**Collection entries:**
-- Opening Marker --

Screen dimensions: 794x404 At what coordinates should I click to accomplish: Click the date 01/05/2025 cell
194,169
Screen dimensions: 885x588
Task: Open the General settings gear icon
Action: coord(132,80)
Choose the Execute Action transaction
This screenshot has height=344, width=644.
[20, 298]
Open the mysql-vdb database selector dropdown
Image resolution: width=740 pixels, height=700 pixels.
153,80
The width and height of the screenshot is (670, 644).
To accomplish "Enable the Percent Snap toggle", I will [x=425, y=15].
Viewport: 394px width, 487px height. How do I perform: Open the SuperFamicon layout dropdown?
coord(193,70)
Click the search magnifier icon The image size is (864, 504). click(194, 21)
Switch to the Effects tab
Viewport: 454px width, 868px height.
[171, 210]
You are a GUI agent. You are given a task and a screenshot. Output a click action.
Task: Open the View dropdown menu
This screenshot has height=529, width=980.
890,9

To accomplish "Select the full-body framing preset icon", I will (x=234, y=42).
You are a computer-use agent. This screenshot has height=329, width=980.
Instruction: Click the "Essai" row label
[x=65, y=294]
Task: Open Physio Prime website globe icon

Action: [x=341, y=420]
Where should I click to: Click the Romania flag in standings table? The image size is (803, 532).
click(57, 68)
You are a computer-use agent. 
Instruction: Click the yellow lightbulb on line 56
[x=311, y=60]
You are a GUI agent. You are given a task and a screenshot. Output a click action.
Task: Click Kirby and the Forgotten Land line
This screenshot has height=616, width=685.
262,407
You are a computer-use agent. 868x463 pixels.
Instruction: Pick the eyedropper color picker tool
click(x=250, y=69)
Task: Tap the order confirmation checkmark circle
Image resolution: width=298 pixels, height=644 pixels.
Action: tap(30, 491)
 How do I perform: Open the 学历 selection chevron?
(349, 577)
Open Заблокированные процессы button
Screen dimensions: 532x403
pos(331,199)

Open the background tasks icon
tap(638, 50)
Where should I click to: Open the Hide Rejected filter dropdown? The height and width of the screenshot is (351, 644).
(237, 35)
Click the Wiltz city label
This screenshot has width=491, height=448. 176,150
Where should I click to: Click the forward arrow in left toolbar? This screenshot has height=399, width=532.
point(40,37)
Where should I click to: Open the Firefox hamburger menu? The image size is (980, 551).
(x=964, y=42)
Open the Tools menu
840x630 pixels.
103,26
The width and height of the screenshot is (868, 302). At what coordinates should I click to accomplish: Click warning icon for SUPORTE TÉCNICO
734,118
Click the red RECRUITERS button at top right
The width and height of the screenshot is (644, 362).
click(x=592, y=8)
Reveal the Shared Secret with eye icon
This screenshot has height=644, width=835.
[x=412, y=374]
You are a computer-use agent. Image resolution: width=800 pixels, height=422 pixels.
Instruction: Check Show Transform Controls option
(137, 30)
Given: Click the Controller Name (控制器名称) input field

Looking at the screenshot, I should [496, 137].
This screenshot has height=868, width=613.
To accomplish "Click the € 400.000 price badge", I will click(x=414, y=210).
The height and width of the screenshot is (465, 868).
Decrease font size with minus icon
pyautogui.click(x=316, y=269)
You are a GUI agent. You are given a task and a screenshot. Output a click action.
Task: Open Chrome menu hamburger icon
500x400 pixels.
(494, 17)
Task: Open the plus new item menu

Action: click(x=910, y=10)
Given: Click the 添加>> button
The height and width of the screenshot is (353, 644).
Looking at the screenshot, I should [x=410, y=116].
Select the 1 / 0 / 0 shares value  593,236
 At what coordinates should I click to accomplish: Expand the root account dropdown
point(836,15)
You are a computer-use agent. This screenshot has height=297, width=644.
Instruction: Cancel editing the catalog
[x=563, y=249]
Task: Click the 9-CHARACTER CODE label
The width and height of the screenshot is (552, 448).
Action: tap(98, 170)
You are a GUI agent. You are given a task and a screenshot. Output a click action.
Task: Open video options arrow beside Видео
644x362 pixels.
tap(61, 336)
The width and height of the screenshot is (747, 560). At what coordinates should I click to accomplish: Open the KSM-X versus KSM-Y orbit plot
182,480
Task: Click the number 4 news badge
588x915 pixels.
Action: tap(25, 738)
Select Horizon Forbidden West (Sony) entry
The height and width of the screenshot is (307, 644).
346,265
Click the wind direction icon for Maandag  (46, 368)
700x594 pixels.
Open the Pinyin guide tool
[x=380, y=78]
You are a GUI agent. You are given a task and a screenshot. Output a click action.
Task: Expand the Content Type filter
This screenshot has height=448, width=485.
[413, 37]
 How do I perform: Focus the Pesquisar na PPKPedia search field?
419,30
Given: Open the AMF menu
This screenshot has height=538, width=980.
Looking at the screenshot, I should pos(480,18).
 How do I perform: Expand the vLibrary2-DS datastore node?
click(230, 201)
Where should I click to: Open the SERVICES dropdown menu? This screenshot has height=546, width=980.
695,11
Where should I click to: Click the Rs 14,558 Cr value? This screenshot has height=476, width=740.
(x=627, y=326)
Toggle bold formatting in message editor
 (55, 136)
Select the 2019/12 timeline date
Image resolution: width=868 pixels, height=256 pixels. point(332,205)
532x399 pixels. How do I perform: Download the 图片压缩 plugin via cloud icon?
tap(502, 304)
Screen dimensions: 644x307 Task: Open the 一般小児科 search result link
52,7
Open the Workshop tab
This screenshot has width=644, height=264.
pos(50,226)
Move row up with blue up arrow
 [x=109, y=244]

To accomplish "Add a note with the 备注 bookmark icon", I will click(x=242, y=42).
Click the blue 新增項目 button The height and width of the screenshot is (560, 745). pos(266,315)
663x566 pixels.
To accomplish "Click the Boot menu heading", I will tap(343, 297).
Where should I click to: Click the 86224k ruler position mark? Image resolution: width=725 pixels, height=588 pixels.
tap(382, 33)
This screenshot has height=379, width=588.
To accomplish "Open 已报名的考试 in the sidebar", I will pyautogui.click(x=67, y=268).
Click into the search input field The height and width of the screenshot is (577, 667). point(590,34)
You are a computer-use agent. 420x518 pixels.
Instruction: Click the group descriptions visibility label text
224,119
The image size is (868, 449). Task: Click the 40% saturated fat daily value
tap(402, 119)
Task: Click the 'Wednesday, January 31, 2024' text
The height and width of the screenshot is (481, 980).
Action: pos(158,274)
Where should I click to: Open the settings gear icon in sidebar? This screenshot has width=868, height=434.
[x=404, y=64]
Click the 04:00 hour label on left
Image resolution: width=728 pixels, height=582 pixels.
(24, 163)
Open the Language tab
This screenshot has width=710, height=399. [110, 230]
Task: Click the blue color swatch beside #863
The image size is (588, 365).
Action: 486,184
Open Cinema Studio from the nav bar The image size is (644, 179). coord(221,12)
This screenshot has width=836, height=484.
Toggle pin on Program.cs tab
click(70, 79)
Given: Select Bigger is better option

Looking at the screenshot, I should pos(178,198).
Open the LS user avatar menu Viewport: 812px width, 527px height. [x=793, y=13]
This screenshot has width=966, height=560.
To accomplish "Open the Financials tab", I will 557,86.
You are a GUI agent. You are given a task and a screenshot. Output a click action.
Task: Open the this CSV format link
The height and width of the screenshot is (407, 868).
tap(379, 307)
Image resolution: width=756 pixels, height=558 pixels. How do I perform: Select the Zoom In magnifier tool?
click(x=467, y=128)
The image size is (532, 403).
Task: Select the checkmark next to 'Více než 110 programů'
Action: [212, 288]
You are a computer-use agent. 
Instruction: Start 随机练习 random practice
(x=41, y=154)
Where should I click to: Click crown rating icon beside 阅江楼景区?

-- Closing Marker --

**Exercise requirements:** Could you retype exactly the lines above, starting at the line that contains "How do I perform: Expand" and ending at the line that contains "663x566 pixels.", and nothing more?

**The completed task:**
 How do I perform: Expand the vLibrary2-DS datastore node?
click(230, 201)
Where should I click to: Open the SERVICES dropdown menu? This screenshot has height=546, width=980.
695,11
Where should I click to: Click the Rs 14,558 Cr value? This screenshot has height=476, width=740.
(x=627, y=326)
Toggle bold formatting in message editor
 (55, 136)
Select the 2019/12 timeline date
Image resolution: width=868 pixels, height=256 pixels. point(332,205)
532x399 pixels. How do I perform: Download the 图片压缩 plugin via cloud icon?
tap(502, 304)
Screen dimensions: 644x307 Task: Open the 一般小児科 search result link
52,7
Open the Workshop tab
This screenshot has width=644, height=264.
pos(50,226)
Move row up with blue up arrow
 [x=109, y=244]

To accomplish "Add a note with the 备注 bookmark icon", I will click(x=242, y=42).
Click the blue 新增項目 button The height and width of the screenshot is (560, 745). pos(266,315)
663x566 pixels.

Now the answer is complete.